Воспоминания о Рерихах
Шрифт:
Ок. 28.03.1924
Родные, любимые, трудно описать 24 марта <…> Четыре угла Постройки заложены («Cor Ardens», «Master Institute]», «Corona M[undi]» и Roerich Museum). <…>
30.03.1924
<…> Первое воскресенье как открыт Музей <…> Целая толпа посетила Музей!
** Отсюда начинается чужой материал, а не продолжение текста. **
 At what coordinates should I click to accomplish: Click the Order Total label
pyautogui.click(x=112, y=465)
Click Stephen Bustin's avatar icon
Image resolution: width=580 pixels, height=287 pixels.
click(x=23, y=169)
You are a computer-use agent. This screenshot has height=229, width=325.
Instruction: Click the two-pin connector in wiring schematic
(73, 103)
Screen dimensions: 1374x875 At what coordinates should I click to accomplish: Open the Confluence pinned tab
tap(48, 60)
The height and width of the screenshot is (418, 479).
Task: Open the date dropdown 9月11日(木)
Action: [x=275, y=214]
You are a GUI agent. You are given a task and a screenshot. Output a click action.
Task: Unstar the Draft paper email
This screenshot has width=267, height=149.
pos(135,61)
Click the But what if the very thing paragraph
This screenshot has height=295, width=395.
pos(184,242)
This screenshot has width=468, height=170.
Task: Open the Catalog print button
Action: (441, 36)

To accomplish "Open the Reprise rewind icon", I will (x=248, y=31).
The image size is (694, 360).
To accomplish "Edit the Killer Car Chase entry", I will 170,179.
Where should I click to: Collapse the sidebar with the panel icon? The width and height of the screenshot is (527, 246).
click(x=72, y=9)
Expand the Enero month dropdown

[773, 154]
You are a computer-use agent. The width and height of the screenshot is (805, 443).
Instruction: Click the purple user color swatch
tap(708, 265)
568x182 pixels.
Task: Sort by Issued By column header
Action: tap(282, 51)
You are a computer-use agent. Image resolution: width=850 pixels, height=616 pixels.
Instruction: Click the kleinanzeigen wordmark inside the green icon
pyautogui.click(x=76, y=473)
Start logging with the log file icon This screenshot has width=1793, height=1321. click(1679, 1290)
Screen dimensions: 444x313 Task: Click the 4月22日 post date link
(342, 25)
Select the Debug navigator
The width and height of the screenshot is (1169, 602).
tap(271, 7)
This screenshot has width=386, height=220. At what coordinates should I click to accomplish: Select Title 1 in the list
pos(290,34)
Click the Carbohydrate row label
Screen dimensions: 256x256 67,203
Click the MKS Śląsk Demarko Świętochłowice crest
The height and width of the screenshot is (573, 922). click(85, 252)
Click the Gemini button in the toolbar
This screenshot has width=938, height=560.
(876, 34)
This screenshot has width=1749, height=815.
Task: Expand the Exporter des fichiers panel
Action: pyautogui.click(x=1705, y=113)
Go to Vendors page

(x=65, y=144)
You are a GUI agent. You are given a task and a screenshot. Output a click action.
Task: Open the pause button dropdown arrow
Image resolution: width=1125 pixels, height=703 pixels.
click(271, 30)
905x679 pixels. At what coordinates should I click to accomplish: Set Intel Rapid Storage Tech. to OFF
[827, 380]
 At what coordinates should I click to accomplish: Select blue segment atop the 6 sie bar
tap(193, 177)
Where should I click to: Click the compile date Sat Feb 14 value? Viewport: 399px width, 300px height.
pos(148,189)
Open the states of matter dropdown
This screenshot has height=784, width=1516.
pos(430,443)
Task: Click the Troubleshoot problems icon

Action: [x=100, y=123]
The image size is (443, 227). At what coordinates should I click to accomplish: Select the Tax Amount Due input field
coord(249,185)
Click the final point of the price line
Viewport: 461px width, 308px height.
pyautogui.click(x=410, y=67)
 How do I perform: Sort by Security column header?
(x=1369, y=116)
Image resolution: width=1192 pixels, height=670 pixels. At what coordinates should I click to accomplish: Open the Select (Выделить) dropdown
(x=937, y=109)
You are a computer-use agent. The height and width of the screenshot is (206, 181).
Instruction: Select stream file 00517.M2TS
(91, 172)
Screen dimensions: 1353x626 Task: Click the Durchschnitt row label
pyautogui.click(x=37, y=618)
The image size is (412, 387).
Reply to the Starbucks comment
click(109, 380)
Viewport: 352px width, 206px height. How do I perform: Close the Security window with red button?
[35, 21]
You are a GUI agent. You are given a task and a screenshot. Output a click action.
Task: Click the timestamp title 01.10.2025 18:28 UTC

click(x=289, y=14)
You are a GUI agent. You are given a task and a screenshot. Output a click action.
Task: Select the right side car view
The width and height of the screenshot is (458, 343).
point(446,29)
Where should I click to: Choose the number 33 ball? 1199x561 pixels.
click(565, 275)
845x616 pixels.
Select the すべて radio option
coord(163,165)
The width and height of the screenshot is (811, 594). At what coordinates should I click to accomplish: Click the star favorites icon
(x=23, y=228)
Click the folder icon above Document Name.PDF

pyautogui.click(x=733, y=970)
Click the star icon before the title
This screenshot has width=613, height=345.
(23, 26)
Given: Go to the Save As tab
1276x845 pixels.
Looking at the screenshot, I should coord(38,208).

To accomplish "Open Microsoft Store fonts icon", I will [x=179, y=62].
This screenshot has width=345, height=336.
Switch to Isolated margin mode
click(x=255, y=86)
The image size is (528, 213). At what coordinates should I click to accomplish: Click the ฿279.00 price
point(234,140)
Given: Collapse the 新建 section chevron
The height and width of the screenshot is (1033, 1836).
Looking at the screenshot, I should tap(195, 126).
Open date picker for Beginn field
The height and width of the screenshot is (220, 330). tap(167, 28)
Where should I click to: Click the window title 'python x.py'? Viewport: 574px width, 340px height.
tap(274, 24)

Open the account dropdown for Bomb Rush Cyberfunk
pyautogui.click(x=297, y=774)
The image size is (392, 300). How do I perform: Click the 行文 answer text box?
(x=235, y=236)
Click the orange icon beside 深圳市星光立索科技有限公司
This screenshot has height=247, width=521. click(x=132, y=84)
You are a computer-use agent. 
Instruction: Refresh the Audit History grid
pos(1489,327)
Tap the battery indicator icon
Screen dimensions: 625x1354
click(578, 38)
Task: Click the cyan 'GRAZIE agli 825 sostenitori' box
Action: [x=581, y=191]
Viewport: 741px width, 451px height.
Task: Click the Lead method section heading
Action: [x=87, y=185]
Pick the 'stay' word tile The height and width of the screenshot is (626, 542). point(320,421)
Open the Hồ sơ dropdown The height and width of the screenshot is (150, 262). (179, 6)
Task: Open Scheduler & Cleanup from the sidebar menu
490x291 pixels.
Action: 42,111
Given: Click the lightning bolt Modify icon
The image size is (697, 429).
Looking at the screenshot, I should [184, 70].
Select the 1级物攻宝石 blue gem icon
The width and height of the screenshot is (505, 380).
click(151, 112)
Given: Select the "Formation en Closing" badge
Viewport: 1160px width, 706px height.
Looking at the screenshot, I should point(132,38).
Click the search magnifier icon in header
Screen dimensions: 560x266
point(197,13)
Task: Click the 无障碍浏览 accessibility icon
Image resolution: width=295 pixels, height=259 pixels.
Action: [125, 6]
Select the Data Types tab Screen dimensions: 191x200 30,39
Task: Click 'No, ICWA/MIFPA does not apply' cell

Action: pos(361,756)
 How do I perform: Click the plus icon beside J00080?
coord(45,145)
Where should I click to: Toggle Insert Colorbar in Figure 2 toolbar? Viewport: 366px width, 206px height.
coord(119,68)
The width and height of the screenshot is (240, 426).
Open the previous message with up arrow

Люди приходили беспрерывно <…> Прекрасная публика, интеллигентная, среди них учителя других школ, ученики наши и чужие, много из тех, которые были на открытии, пришли опять <…> Как Вы и сказали, дорогие мои, Музей спокойно и достойно войдет в жизнь! <…>
14-18.04.1924
<…> Сознавая ответственность в делах за себя и за всех, я тем не менее затрудняюсь в решении вопроса — чувствуя часто решение противоположное принятому, — но,
Мне было указано «молчать, где трудно говорить». Приходится очень часто это делать, но, исполняя указанное, я духом чувствую, что недостает мне знания людей, их психологии, удобного момента, чтобы повернуть отрицательное действие в хорошую сторону. Виню очень себя, ибо все члены круга дают все свои силы делу, каждый дает все самое лучшее, что в нем есть. Порума трудится неустанно, обо всем сама заботится, сердце Логвана вмещает в себе так много прекрасного и светлого, и он очень широко на все смотрит, Frances приходит первой и уходит последней из школы, работая без перерыва, и сколько у нее любви и нежности ко всем нам. Все мы стараемся изо всех сил и видим, как на наших глазах укрепляются опоры здания <…> И все время думаю, превысили ли [наши] достижения в делах [сделанные нами] упущения? Да, сделано много, но как много впереди, и хочется перегнать время, не упустить сроки, а главное — правильно двигать дела. Родная, под Вашими крыльями легко работалось и работается, Вы всегда с нами, направляя нас, поднимая дух наш! Но иногда я думаю, имеем ли мы право лишь ожидать посылок, указаний, объяснений? Я теперь пишу Вам одна, в первый раз за все эти месяцы, сидя в комнате и (верите!) в первый раз оставаясь сама со своими мыслями. Все некогда, иногда даже боюсь, когда же я научусь чему-нибудь нужному? Перечла, и стыдно мне, все время пишу о себе. Но все-таки отошлю Вам что написала, ибо чувствую, что Вы мне поможете, как и всегда, во всех моих затруднениях. Припоминаю, как светло было мне сидеть у Вас, исповедоваться Вам и слышать такие ласковые и мудрые слова Ваши! Родная, все Ваши речи сохранены в душе моей и постоянно звучат во мне. И каждое Ваше письмо к нам — это ответ на что-то нужное и ценное каждому и всем вместе. Обнимаю и целую Вас крепко и стремлюсь все время изменить свой порывистый характер и дух (иногда мне кажется, что даже тело легче переменить, нежели дух обуздать).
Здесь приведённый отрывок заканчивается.